### Exercise instructions
Copy the data starting at the line containing "better [465, 208]" and ending at the line containing "simply (496, 904)". Change "word" to "term" and leave everything else unchanged.

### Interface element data
....

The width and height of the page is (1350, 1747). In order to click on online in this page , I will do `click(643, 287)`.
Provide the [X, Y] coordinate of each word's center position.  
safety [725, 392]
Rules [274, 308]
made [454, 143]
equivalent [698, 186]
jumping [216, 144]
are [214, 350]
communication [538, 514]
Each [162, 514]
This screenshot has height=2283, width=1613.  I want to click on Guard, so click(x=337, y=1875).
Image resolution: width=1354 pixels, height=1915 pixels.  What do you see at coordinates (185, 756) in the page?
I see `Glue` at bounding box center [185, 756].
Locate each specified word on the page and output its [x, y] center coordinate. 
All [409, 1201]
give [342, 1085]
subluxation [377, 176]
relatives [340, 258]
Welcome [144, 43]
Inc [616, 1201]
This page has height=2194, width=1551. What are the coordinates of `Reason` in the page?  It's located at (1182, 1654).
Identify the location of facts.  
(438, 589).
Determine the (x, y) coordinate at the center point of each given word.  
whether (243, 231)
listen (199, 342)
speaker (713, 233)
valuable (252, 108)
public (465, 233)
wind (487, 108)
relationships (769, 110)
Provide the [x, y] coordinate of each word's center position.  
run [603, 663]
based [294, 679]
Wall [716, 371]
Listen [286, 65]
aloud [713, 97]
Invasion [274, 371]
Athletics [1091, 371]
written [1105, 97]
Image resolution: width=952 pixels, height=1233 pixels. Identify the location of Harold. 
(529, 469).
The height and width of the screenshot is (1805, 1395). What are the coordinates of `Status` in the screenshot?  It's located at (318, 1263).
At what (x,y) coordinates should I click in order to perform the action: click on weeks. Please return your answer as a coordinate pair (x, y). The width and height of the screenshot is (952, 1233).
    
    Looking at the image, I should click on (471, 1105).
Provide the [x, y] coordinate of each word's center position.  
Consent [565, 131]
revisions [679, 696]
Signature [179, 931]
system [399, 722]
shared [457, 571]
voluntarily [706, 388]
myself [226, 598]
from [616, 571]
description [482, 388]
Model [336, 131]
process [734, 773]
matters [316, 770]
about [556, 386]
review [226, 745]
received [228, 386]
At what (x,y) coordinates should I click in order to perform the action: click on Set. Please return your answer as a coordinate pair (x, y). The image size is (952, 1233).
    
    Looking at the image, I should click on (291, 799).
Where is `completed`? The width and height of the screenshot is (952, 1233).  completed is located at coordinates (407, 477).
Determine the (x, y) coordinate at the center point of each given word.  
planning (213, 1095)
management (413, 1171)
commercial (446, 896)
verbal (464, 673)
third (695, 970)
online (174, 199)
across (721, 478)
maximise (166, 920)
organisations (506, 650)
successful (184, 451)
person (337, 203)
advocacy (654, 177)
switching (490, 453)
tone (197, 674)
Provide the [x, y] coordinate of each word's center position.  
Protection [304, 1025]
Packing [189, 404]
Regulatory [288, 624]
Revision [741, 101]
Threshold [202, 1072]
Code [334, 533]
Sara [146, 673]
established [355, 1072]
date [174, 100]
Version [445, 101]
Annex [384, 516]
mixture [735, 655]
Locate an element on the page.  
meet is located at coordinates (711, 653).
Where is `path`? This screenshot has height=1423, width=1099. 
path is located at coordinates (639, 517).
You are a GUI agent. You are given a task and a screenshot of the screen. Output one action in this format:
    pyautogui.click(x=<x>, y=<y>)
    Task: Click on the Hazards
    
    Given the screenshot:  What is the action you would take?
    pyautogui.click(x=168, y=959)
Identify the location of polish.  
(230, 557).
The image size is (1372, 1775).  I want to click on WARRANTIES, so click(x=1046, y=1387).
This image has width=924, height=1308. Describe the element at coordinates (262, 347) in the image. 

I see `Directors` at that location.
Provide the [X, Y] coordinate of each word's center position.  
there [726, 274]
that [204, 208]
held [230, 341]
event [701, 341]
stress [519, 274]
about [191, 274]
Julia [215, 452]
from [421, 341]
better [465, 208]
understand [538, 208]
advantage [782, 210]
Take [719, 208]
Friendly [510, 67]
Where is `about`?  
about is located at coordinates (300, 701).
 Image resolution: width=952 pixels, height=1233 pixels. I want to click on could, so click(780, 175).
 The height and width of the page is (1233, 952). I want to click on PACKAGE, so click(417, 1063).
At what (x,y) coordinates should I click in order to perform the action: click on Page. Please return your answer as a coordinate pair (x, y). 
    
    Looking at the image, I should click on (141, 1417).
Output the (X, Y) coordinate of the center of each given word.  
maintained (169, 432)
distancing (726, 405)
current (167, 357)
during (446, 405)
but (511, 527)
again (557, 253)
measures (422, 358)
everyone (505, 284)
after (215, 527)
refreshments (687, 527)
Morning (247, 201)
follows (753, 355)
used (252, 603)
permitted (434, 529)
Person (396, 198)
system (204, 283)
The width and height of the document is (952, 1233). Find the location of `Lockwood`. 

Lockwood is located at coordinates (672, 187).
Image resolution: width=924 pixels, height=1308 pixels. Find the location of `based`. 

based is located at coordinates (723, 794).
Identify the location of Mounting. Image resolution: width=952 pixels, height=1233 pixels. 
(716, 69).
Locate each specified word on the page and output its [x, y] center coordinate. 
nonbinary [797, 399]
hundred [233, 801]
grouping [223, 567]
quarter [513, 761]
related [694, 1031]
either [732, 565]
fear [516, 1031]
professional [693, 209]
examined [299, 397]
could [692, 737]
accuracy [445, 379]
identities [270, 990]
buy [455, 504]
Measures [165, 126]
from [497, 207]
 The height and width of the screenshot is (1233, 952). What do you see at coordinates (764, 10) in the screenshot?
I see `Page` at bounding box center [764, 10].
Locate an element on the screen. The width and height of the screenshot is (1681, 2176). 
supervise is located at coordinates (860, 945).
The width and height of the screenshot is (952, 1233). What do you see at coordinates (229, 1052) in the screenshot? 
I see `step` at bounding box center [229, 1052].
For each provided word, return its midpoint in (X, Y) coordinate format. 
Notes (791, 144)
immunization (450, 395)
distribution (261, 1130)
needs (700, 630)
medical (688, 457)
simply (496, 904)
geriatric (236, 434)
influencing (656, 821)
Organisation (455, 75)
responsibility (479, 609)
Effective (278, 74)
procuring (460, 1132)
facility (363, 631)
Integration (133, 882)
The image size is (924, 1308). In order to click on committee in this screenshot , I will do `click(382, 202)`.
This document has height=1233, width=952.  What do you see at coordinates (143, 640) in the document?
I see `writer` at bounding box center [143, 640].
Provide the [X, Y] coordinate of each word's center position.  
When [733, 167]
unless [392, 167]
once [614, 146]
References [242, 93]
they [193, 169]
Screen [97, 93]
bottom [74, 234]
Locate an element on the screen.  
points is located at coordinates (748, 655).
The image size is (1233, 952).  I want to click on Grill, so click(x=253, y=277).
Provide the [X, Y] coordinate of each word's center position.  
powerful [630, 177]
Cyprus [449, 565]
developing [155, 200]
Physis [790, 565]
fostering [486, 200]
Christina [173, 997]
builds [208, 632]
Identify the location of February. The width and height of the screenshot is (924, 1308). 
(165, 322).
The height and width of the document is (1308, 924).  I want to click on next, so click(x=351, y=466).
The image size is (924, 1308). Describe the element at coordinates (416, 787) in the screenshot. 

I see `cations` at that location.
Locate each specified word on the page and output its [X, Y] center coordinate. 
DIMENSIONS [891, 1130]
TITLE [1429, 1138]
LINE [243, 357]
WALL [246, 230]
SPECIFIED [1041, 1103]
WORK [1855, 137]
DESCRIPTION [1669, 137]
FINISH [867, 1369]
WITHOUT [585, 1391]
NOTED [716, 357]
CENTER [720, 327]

....

### Solution
better [465, 208]
understand [538, 208]
advantage [782, 210]
Take [719, 208]
Friendly [510, 67]
Where is `about`?  
about is located at coordinates (300, 701).
 Image resolution: width=952 pixels, height=1233 pixels. I want to click on could, so click(780, 175).
 The height and width of the page is (1233, 952). I want to click on PACKAGE, so click(417, 1063).
At what (x,y) coordinates should I click in order to perform the action: click on Page. Please return your answer as a coordinate pair (x, y). 
    
    Looking at the image, I should click on (141, 1417).
Output the (X, Y) coordinate of the center of each given term.  
maintained (169, 432)
distancing (726, 405)
current (167, 357)
during (446, 405)
but (511, 527)
again (557, 253)
measures (422, 358)
everyone (505, 284)
after (215, 527)
refreshments (687, 527)
Morning (247, 201)
follows (753, 355)
used (252, 603)
permitted (434, 529)
Person (396, 198)
system (204, 283)
The width and height of the document is (952, 1233). Find the location of `Lockwood`. 

Lockwood is located at coordinates (672, 187).
Image resolution: width=924 pixels, height=1308 pixels. Find the location of `based`. 

based is located at coordinates (723, 794).
Identify the location of Mounting. Image resolution: width=952 pixels, height=1233 pixels. 
(716, 69).
Locate each specified term on the page and output its [x, y] center coordinate. 
nonbinary [797, 399]
hundred [233, 801]
grouping [223, 567]
quarter [513, 761]
related [694, 1031]
either [732, 565]
fear [516, 1031]
professional [693, 209]
examined [299, 397]
could [692, 737]
accuracy [445, 379]
identities [270, 990]
buy [455, 504]
Measures [165, 126]
from [497, 207]
 The height and width of the screenshot is (1233, 952). What do you see at coordinates (764, 10) in the screenshot?
I see `Page` at bounding box center [764, 10].
Locate an element on the screen. The width and height of the screenshot is (1681, 2176). 
supervise is located at coordinates (860, 945).
The width and height of the screenshot is (952, 1233). What do you see at coordinates (229, 1052) in the screenshot? 
I see `step` at bounding box center [229, 1052].
For each provided term, return its midpoint in (X, Y) coordinate format. 
Notes (791, 144)
immunization (450, 395)
distribution (261, 1130)
needs (700, 630)
medical (688, 457)
simply (496, 904)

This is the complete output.